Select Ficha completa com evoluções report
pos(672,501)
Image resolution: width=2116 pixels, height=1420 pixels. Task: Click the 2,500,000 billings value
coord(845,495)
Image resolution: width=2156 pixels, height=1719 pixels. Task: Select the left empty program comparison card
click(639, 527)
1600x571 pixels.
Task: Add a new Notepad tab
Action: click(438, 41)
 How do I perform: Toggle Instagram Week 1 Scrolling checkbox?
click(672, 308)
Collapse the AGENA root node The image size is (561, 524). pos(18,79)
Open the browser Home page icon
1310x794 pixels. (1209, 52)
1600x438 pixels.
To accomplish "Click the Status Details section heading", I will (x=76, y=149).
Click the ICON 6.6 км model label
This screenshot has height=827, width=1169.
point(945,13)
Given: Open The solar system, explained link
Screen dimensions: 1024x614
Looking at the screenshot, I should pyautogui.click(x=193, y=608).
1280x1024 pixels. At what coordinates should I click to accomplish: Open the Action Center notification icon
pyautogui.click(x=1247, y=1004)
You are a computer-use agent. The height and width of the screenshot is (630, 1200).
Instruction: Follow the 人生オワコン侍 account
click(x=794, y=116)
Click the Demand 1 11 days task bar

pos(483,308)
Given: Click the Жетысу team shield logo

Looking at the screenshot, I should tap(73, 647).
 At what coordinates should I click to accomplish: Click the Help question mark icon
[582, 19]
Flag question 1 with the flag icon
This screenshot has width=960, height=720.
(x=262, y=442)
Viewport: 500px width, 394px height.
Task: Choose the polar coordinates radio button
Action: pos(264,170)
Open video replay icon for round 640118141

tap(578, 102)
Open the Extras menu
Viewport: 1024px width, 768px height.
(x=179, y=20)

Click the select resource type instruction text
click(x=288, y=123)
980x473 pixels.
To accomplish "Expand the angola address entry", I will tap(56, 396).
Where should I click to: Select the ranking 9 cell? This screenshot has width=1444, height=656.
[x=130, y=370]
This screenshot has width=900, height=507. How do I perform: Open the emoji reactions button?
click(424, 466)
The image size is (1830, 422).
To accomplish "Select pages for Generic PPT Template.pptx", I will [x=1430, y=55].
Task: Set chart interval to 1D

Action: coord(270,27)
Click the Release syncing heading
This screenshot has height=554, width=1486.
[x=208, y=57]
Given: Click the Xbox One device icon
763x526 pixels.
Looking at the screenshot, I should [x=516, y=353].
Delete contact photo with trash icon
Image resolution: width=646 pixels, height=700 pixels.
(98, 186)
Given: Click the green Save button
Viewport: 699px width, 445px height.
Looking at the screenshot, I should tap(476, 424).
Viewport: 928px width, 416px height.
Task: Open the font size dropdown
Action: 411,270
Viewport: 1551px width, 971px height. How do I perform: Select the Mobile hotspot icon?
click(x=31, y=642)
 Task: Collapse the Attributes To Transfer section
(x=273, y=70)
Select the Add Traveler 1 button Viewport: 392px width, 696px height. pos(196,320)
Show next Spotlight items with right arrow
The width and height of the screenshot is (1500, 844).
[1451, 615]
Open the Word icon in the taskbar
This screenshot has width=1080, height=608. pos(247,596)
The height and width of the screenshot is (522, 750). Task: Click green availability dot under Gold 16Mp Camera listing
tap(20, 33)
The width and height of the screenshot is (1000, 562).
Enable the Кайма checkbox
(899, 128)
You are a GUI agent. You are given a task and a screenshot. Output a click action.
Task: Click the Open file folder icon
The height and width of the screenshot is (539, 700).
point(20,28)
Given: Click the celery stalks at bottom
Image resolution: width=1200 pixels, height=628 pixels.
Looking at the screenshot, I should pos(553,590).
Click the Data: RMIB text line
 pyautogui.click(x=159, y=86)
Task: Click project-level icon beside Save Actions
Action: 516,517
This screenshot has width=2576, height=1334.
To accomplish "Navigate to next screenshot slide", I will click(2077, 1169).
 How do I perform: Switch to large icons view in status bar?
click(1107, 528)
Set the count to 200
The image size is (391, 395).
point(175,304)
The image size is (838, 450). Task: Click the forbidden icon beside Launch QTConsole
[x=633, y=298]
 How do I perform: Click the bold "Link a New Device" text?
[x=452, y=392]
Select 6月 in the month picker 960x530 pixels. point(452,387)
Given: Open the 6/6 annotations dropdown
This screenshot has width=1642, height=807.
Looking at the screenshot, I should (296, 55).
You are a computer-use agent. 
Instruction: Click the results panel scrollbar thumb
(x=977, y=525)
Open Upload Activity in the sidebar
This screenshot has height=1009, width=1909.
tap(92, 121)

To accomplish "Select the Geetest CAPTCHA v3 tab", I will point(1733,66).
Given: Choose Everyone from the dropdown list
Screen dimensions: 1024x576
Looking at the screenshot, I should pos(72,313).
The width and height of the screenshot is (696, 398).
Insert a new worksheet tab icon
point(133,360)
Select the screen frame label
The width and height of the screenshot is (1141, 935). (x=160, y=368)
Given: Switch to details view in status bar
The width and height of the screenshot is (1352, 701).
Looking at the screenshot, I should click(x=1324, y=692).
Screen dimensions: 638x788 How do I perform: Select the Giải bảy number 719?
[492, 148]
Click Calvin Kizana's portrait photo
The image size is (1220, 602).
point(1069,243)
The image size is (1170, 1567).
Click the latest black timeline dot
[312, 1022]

*TASK ITEM*
Return every line of the listing above where "agent" appears.

*SOLUTION TO THIS PROBLEM*
You are a computer-use agent. The height and width of the screenshot is (630, 1200).
You are a GUI agent. You are given a task and a screenshot. Output a click action.
You are a computer-use agent. 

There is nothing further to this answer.